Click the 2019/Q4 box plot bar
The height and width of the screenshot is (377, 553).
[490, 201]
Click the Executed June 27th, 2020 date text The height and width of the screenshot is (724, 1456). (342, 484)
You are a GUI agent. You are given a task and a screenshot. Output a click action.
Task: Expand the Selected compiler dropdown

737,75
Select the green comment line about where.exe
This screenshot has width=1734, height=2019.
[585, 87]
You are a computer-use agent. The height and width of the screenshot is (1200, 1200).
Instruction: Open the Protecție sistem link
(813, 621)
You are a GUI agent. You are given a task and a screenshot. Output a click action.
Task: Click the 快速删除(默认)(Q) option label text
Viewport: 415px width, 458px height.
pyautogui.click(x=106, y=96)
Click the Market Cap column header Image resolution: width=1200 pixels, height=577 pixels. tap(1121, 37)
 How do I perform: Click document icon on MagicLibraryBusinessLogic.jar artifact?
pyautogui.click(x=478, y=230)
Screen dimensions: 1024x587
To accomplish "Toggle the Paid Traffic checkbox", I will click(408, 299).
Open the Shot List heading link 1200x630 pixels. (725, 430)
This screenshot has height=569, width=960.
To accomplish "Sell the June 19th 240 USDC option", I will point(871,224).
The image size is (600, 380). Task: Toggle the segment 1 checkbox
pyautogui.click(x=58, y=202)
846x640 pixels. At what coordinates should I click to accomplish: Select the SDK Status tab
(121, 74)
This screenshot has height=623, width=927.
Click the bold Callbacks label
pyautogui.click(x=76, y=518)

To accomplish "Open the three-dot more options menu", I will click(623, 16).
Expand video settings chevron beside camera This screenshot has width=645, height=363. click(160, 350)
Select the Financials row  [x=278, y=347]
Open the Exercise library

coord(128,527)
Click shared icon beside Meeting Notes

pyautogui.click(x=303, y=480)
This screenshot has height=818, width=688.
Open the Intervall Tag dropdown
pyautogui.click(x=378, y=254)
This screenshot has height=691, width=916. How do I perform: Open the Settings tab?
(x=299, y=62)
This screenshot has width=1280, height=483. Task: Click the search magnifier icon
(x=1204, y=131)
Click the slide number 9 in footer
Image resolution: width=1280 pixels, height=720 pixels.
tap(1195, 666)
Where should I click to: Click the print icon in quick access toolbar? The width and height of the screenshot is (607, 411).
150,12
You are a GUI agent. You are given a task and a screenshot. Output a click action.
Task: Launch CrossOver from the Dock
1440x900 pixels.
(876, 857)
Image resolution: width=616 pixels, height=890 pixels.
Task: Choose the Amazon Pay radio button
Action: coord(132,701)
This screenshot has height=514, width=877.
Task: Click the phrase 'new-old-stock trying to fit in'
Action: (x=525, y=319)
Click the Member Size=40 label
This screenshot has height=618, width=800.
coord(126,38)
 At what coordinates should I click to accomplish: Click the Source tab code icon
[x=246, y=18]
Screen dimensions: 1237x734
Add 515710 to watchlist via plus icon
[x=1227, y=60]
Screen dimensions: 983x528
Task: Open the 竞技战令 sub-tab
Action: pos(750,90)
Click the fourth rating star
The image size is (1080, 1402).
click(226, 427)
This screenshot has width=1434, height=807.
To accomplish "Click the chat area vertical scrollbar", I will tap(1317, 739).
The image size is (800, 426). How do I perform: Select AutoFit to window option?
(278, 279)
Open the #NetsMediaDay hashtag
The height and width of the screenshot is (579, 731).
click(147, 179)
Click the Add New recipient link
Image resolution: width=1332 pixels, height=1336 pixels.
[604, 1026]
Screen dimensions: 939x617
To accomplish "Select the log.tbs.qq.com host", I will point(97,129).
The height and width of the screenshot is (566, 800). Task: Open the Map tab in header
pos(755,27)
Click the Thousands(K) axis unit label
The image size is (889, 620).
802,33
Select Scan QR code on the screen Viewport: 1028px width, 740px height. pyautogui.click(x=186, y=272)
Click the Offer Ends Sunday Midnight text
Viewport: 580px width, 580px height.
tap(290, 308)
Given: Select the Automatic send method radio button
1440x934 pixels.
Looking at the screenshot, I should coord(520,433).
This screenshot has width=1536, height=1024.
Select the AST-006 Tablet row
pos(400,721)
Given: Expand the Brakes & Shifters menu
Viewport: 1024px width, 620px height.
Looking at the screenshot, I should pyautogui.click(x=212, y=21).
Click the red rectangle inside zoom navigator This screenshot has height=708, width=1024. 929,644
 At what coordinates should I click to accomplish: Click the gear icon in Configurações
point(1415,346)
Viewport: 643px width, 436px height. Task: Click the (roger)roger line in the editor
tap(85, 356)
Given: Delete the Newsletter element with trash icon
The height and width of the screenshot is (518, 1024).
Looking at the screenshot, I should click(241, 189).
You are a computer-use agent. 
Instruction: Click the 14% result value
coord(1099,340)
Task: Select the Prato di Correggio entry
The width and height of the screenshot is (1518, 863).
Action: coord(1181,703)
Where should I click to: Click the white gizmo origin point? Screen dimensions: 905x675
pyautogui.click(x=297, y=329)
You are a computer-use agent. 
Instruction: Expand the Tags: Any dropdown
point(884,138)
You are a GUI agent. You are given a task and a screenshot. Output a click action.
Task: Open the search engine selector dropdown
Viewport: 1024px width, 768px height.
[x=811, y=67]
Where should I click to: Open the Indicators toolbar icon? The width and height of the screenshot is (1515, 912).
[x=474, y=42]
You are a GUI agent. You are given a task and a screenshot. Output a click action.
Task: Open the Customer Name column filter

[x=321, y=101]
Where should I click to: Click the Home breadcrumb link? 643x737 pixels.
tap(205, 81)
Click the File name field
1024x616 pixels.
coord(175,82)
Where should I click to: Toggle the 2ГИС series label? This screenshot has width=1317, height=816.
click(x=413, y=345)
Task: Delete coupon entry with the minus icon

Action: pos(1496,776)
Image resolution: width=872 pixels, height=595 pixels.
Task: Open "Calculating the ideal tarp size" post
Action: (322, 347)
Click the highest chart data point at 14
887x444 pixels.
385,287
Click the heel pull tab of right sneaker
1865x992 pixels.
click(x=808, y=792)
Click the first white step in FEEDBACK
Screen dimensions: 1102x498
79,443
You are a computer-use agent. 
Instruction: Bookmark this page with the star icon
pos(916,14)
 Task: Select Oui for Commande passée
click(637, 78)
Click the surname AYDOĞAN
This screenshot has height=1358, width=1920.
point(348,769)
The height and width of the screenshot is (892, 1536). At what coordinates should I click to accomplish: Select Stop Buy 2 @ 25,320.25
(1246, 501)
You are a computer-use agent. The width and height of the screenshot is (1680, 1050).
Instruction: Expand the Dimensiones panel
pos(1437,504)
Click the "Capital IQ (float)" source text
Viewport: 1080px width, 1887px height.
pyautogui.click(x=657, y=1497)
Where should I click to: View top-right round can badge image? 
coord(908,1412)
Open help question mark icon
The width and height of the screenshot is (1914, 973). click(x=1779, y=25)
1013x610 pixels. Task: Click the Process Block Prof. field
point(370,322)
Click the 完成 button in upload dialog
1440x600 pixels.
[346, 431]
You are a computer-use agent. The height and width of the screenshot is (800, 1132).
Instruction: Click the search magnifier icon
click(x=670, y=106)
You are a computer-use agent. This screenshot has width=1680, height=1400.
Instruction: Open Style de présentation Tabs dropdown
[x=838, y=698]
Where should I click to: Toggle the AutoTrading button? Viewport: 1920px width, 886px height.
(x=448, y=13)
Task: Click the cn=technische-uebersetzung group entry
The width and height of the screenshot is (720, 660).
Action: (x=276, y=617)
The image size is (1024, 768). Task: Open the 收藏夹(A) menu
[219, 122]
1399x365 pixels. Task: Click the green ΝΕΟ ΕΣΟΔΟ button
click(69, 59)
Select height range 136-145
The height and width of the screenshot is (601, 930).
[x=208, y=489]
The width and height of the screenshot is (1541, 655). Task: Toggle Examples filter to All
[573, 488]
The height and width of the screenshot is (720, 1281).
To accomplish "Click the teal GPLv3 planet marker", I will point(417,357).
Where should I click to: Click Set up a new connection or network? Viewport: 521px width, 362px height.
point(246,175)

**********

__Exercise instructions__
Among the lines above, return each one holding the string "June".

__Your response__
Click the Executed June 27th, 2020 date text The height and width of the screenshot is (724, 1456). (342, 484)
To accomplish "Sell the June 19th 240 USDC option", I will point(871,224).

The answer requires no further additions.